People who have used MySQL must know that MySQL provides native paging functionality-----the Limit keyword. The LIMIT clause can be used to force the SELECT statement to return the specified number of records. LIMIT accepts one or two numeric parameters . parameter must be an integer constant. Given two parameters, the first parameter specifies the offset of the first return record row , and the second parameter specifies the maximum number of rows to return records . TIPS: The initial record line offset is 0 (not 1).
But I actually use the LIMIT clause in the process of the project, in the case of a large number of pages (tens of thousands of pages), the speed of the next page is significantly slower than before, especially curious about the cause of the phenomenon, so explain a bit, only to find MySQL LIMIT 10000, 20 means the scan satisfies 10020 rows of the condition, discards the previous 10000 rows, and returns the last 20 rows. As shown below:
SELECT * from ORDER by DESC 10000,5
1. Row **************
Id:1
Select_type:simple
Table:message
Type:index
Possible_keys:null
Key:primary
Key_len:4
Ref:null
rows:10020
Extra:
1 row in Set (0.00 sec)
This is equivalent to turning the page back to the same full-table scan, so that in a high-concurrency application, performance is certainly not hold. But the performance of a statement such as limit n is no problem, because only n rows are scanned. So I want to find a solution, as follows:
Solution1: Using limit N
"Clue": the approximate idea is to make some restrictions in the where statement based on the ID or other fields. But this idea can only provide a "previous page", "next page" such a jump, because you need to get the previous page or the next page of the ID and then filter according to the where statement, and then use limit N to do. That way, no matter how many pages you turn, only 20 rows are scanned per query.

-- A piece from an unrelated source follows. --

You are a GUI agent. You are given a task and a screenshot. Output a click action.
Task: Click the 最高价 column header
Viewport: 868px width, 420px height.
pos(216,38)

SELECT * from WHERE >= 9500 5
Solution2: Using subqueries
SELECT * from WHERE id >= (SELECTfromORDERby100001 -
The subquery is done on the index, and the normal query is done on the data file, generally, the index file is much smaller than the data file, so it is more efficient to operate.
Solution3: Using join paging, this has not been tried, there is a chance to try.
You can actually use a similar strategy mode to deal with paging, such as judging if it is within 100 pages, using the most basic paging method, more than 100 pages, then use the sub-query paging method.